We live in a society filled with education including mathematics, grammar, physical health, etc. but further, our society teaches the young population about the negative effects involved in drug and alcohol abuse. We even go as far as to offer classes and information for parents so they can be better informed about the negativities involved in drug abuse and how to help prevent their children from doing drugs. However, there is a still a large population involved in drug abuse in our society. And despite the intensely devastating lifestyles these people live, they are still doing drugs. As a society we are left with some questions.
How does drug use take control over people’s lives despite the negative consequences?

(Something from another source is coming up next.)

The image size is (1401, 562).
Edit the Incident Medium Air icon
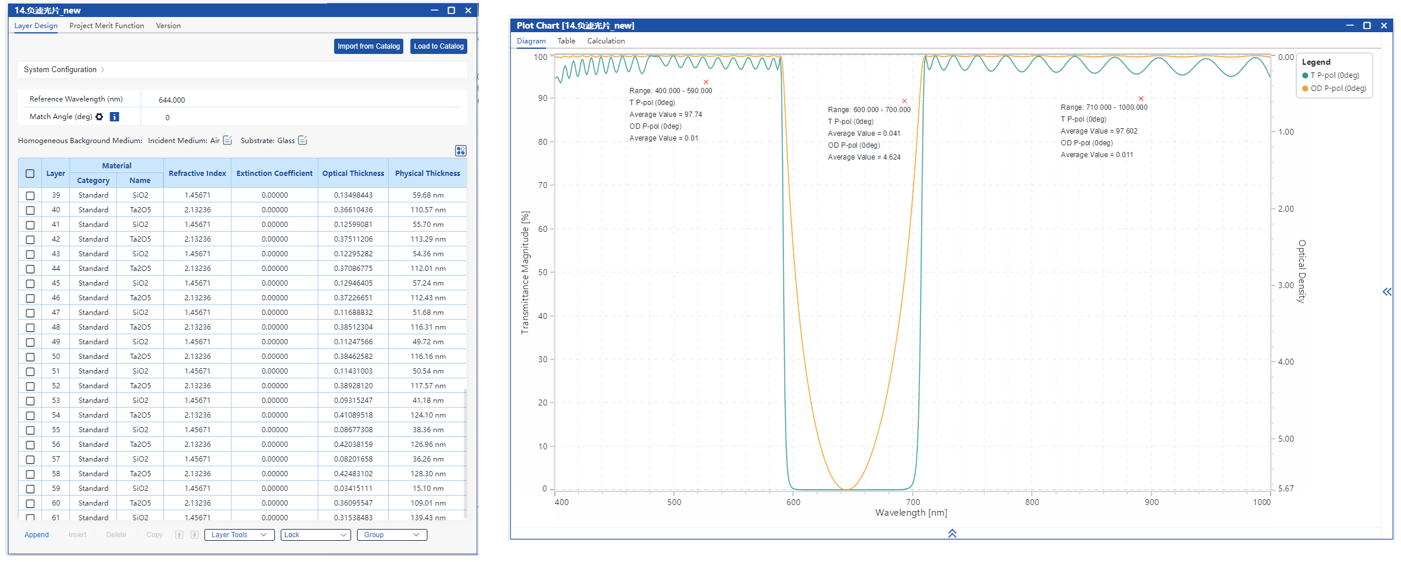point(228,141)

First, let’s discuss the physical process behind drug addiction because it is quite important in understanding the motives of drug abusers.
A Biological Perspective of Drug Addiction
Step one: Take any addictive drug of choice (i.e. alcohol, opioids, methamphetamines) and experience the brain’s reaction.
Step two: The brain’s initial reaction to drugs involves a large amount of dopamine produced in the ventral tegmental area (VTA), simply a region in the brain, and released in a different region of the brain, the nucleus accumbens (NAc). The NAc is an important region of the brain because it contains the dopamine receptors necessary to produce a reaction. There are two types of receptors dopamine binds, D1 and D2. When dopamine binds D1, a direct pathway is activated and initiates reward sensations in the brain. When dopamine binds D2, an indirect pathway is inhibited and stops punishment or pain sensations in the brain. This means maximal reward is occurring in the brain and on the street is called a “high.”
Step three: The brain begins to physically change after prolonged use and sometimes even after the first drug use. The neurons and connections in your brain begin to morph into a drug addicted pathway (spines, larger surface areas for reception, etc.) and stay like that even after drug use stops. Therefore, relapse is something that is inevitable, not for the lack of trying. Some of the changes that occur in the brain cause the body to 1. react to certain cues in everyday life that trigger drug use by increasing dopamine in the brain, 2. reduced sensitivity to non-drug rewards, and 3. spine growth on dendrites of neurons in the brain, creating a size and shape change (not good).
What Does This Mean?
Drug addiction is a serious mental health issue that is not a matter of choice because the brain physically cannot choose anything but the drug. The brain has been physically morphed and takes a lifetime, if ever, to change back to normal. When someone breaks a bone, we do not expect them to walk or move normally because they have been physically changed. Well, the same goes for drug addiction. Therefore, drug addicts experience a “chokehold” and must tap out – revert to drug abuse over and over again.